A huge grin crossed his face. “He blew bubbles.”
“He… blew bubbles?” I repeated slowly.
Bubbles laughed. “Yup! Simple as that. Kids started coming into class every day and he’d be sitting at his desk with a bubble wand blowing hundreds of bubbles. He did it throughout the entire class. At first, you know, people thought that he’d cracked or something. Weirded the hell out of his poor students, but he seemed okay, so they just went with it.

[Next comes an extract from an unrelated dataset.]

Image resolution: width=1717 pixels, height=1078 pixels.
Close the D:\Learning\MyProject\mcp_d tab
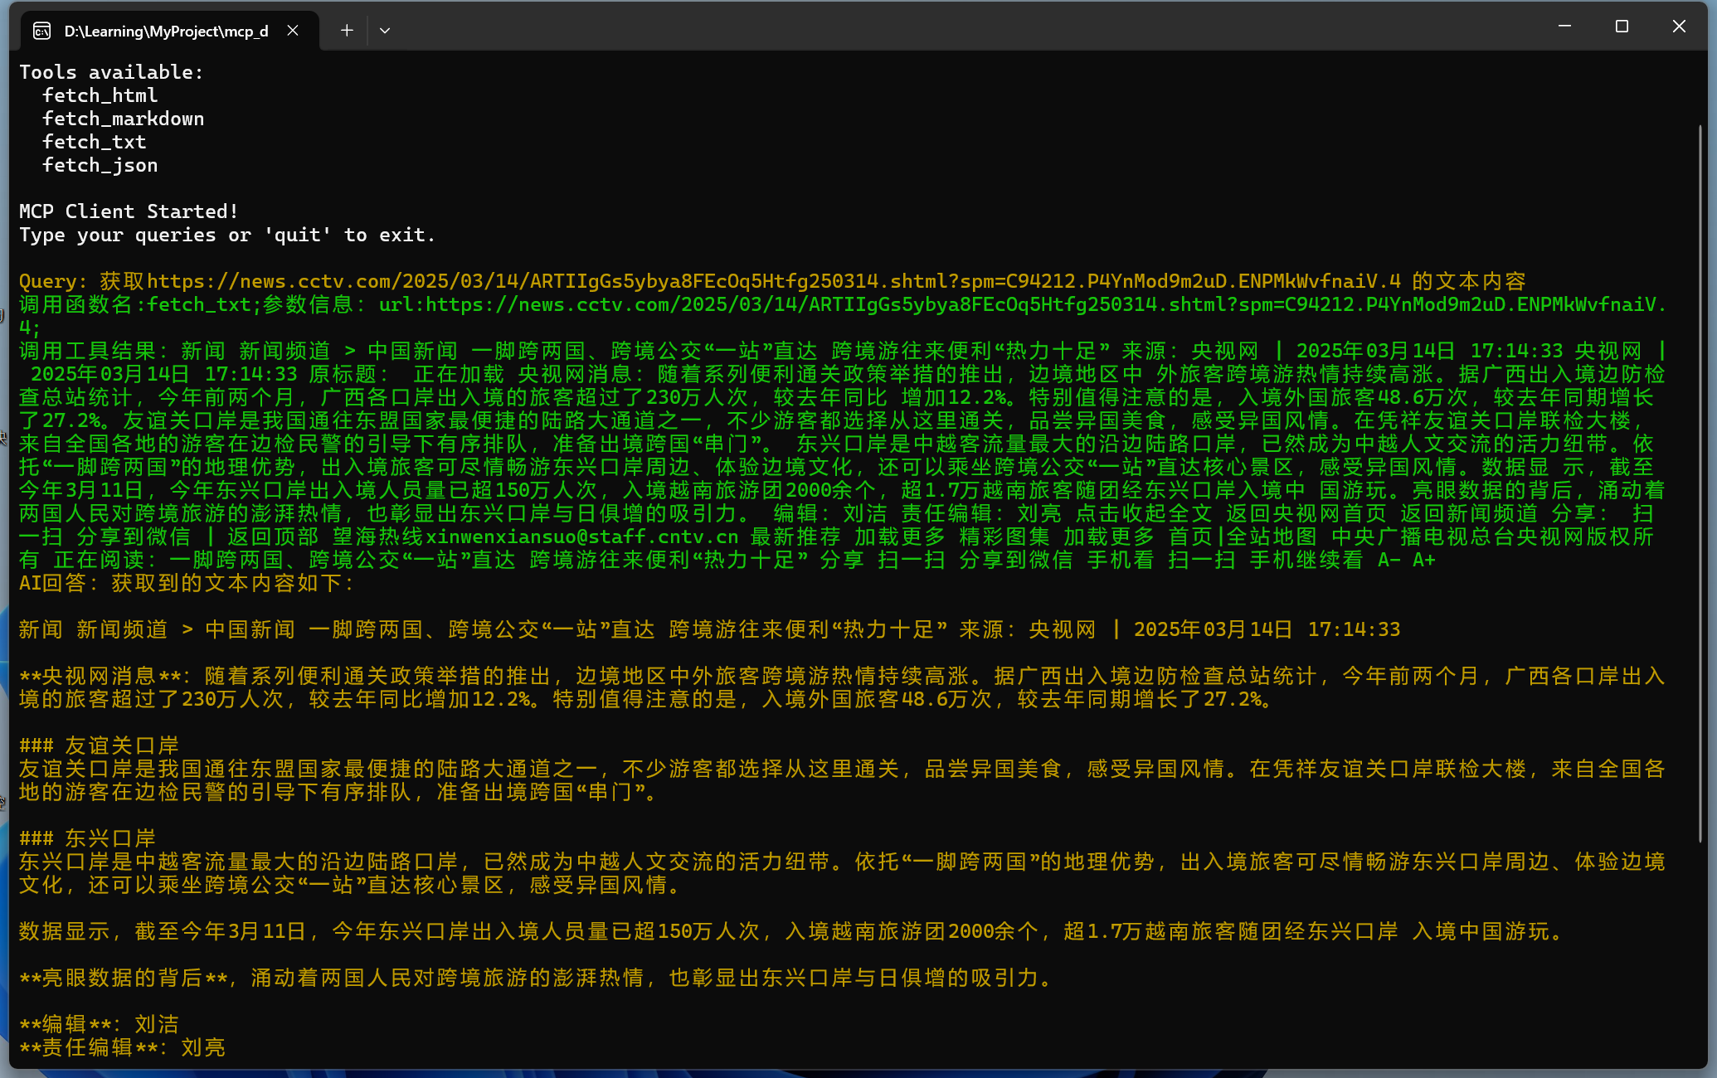coord(293,31)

Eventually, they got used to it. Some students would make it a game to try to see how many they could pop in one class period, some students even brought in their own bubbles and blew them throughout the class. Over time, he stopped being Professor Hillson and just became ‘Bubbles.’

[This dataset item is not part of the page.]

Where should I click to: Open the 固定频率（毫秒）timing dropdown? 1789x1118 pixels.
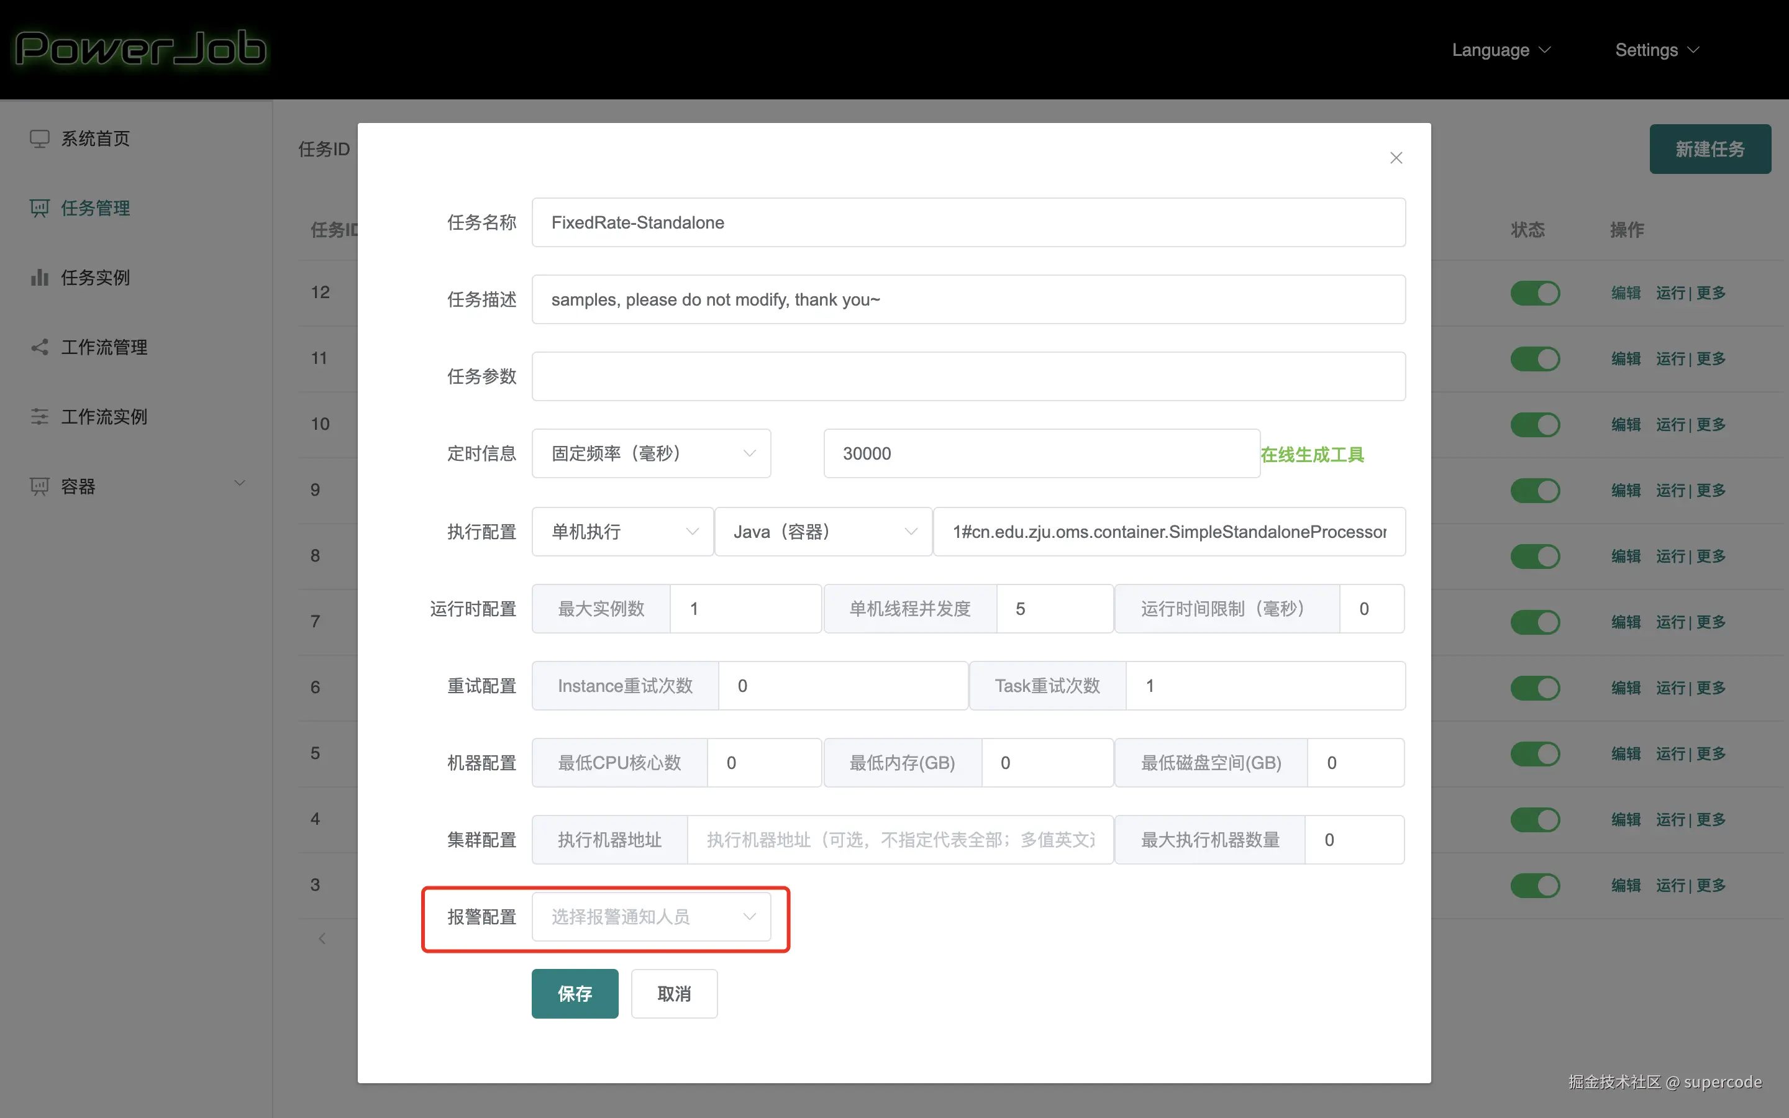click(x=651, y=453)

Everyone knew Bubbles around campus, then it spread into town. His kids started to be known as ‘Bubble’s kids’, which later got shortened to ‘Bubbles.’ Before my grandpa and great aunt knew what happened, they were ‘Bubbles’ too. They rolled with it, their kids did the same, and now me and my sister. It’s like a family tradition now.”
“So, you’re called Bubbles because during the Great Depression your great-great-grandpa blew bubbles in his classes?” I summarized.
“Yup,” he said simply.
“So, why the bubbles exactly?” I asked. “Was there a reason for it or did he really crack? Ah, sorry. I-”
“Nah, I get that question a lot,” he said, waving it off. “He kinda kept it a secret for most of his life, but he told my grandpa before he died.
I guess he felt helpless seeing all these kids he knew so well suffering every day from things they couldn’t control. He wanted to do something for them, but what could he do? Pay everyone’s tuition? Support their families? He was doing okay, but he didn’t have that kind of money. I guess he decided the best he could do for them was take their minds off of how terrible everything was. Even if it was only for one class.
It worked though. Every kid that left his class left with a smile, and everyone was looking forward to ‘Bubbles’ class the next day. Years later he still got thank you letters from former students saying how much he helped them through a difficult time. One guy said it stopped him from killing himself.”
“Wow, that’s crazy,” I muttered, shaking my head.
“Absolutely,” he said, “but it’s one hell of a legacy to live up to. I always try to do things like that now. Something small that could make someone’s day better. Who knows? Maybe one day my great-great-grandkids will be called ‘Snowcone’ or something stupid like that.”
“Do you have snowcones?” I asked half-jokingly.
“Dude, I got an ice-shaver in my room. I’ll make you the best damn snowcone you’ve ever had,” he laughed.
“Raincheck, man,” I said, smiling. “I got class.”
“Tomorrow then. Alright, catch you later Mike,” He said, waving.
I nodded. “Catch you later, Snowcone.”